He watched in mild amusement as the tall violist skittered nervously into the changing area spouting something about how she needed to change. He quickly pointed out the single bathroom/changing room into which she quickly walked. Less than a minute later she came out again mumbling something about the door not closing right and stalked downstairs to find some other place.
He thought to himself, “well, we have a little time before the concert… I’ll just use the toilet” and, remembering the violists words, slammed the door shut.
While doing those things you do while in the restroom he wondered with some amusement at how odd it might be if he got locked in the bathroom. As it turns out, life obliged his silly thought and when he went to turn the knob he discovered himself thouroughly locked in. This seemed to be the only natural thing since he’d just thought about it.
After a bit of panic and stupid questions like “Did you turn the knob?” and “Have you tried unlocking it?” someone had the good sense to call the fire brigade who, upon arrival, told Resident Brit to STAND BACK!

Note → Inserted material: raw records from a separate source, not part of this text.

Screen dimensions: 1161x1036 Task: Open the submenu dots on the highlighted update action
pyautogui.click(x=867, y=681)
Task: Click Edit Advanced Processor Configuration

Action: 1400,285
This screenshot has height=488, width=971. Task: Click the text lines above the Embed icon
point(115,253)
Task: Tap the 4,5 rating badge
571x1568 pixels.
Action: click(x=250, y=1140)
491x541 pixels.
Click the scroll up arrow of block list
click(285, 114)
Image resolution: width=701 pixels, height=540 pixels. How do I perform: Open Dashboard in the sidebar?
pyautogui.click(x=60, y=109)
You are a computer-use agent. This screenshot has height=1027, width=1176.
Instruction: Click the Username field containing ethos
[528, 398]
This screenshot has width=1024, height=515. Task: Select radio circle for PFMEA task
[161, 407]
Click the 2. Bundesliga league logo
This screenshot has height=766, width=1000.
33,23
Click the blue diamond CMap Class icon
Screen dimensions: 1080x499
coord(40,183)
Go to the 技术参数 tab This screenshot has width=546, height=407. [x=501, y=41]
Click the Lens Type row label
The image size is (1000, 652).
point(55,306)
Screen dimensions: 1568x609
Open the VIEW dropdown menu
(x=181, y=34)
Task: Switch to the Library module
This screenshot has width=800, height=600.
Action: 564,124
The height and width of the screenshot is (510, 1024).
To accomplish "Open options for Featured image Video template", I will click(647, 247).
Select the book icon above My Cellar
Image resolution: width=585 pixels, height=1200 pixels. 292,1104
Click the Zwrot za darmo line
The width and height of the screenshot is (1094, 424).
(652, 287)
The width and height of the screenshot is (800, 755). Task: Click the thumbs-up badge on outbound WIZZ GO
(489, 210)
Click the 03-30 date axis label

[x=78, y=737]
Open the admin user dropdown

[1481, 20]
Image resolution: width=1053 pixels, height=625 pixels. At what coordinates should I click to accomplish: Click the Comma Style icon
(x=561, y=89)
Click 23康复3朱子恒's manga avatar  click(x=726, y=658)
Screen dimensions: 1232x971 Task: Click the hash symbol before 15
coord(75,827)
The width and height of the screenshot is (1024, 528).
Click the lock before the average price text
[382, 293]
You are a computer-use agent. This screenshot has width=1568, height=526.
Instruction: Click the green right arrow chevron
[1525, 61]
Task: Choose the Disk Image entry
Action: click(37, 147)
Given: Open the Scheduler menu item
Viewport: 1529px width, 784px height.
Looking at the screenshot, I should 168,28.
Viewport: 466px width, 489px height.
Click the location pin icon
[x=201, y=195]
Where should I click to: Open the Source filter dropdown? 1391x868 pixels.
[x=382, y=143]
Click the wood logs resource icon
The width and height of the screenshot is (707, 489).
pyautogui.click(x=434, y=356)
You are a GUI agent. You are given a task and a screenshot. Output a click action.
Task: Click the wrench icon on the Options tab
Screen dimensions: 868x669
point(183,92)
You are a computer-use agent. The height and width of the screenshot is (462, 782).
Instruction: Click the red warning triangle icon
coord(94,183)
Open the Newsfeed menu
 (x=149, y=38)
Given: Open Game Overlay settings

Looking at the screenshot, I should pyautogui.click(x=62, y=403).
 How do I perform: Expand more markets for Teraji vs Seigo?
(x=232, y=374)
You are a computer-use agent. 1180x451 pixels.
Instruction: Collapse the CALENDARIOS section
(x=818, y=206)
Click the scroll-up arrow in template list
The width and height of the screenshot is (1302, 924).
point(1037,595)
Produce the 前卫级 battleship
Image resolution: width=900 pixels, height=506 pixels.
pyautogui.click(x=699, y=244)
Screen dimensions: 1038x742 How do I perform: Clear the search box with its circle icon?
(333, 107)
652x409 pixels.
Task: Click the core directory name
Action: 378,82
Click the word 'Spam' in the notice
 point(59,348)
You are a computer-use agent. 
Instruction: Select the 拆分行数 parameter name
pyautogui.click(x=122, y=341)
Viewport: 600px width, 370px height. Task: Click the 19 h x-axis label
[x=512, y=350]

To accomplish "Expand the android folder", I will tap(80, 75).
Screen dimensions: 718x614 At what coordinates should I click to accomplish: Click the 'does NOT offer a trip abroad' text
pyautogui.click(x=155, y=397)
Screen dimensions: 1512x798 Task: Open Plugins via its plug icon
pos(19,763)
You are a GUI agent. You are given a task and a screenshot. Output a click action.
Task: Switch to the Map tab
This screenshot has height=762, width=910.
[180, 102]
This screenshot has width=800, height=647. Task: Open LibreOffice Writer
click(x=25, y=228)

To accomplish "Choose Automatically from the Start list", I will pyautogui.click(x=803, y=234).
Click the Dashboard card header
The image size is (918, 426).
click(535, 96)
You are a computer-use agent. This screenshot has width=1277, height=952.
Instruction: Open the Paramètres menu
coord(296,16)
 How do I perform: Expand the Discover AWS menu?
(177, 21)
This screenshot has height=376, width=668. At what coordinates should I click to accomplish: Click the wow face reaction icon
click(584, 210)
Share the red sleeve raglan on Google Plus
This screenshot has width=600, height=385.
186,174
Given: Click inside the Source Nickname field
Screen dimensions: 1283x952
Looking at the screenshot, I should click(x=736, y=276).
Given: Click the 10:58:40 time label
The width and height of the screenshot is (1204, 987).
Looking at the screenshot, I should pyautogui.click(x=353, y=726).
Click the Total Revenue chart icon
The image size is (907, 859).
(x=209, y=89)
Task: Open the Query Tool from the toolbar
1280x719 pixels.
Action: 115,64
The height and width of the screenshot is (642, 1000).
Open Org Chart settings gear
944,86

“Oh right. What do you want me to do? Hop in the toilet? Ok. ::ploosh ploosh:: Bang away! I’m in the toilet for Pete’s sake! Where am I going to stand back to?” The thing about being locked in… well in any place… is that as soon as they get you out everyone asks if you’re okay. When you’ve only been locked in for a total of ten minutes it makes the question seem a little silly.
“Of course I’m ok. The only thing I could have wanted to do was go to the toilet and- oh wait! Nevermind! I found one of those in the corner!”
And so the second trombone was rescued from the clutches of the toilet as I sat there in disbelief that we delayed the concert because we thought it would not have the same effect if he didn’t get in that one low F. And all the while he was fighting back the urge to murmer “Bond. James Bond” in a debonaire fashion.